* _Activity_: Once you find the line with "Screen dimensions: 1024x470" in the entries below, print it and each line after it up to and including the line with "the 应用 dropdown", exactly, without pictures.

* _Task input_:
------------------------

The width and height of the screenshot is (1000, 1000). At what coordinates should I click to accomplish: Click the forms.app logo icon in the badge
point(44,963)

------------------------

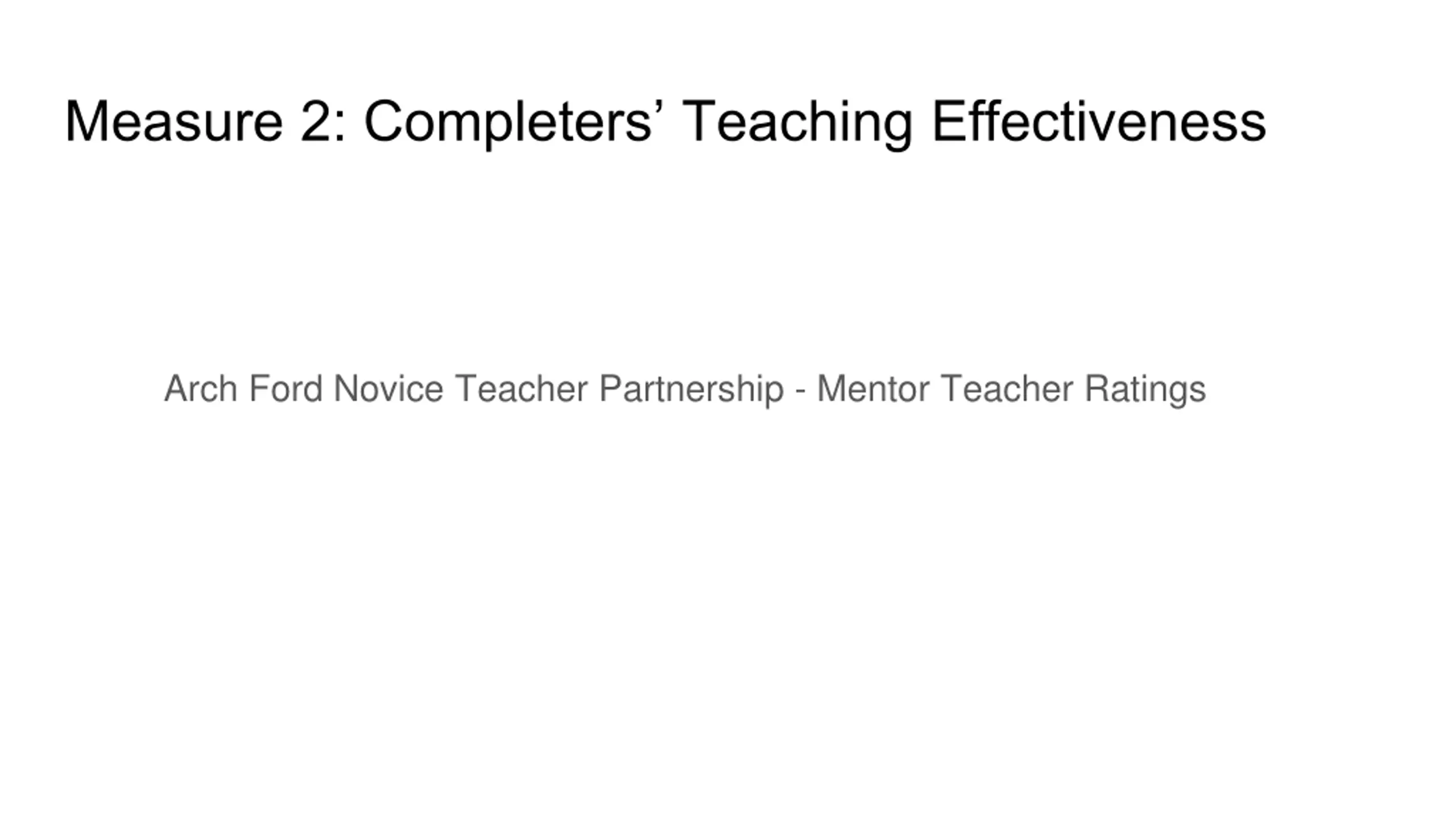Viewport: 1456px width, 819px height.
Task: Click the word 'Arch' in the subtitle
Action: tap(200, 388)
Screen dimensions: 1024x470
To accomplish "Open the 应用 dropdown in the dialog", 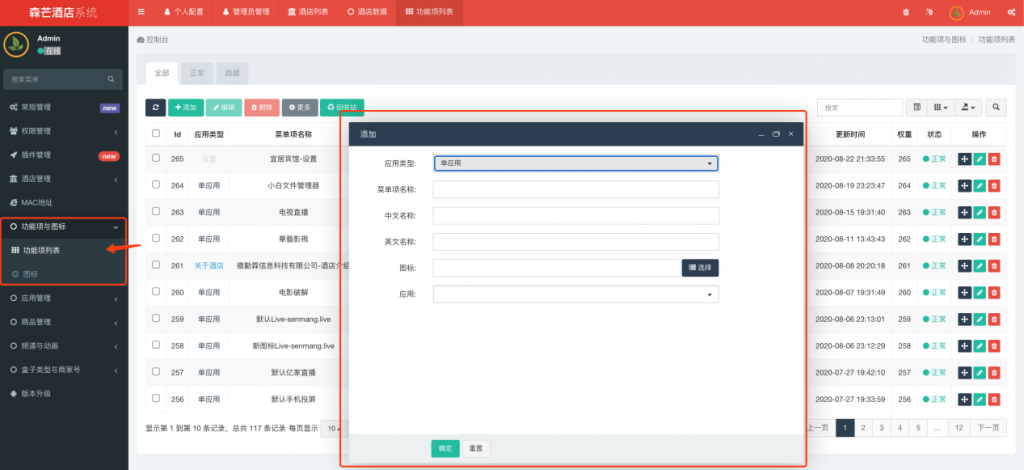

------------------------

* _Solution_:
Screen dimensions: 1024x470
To accomplish "Open the 应用 dropdown in the dialog", 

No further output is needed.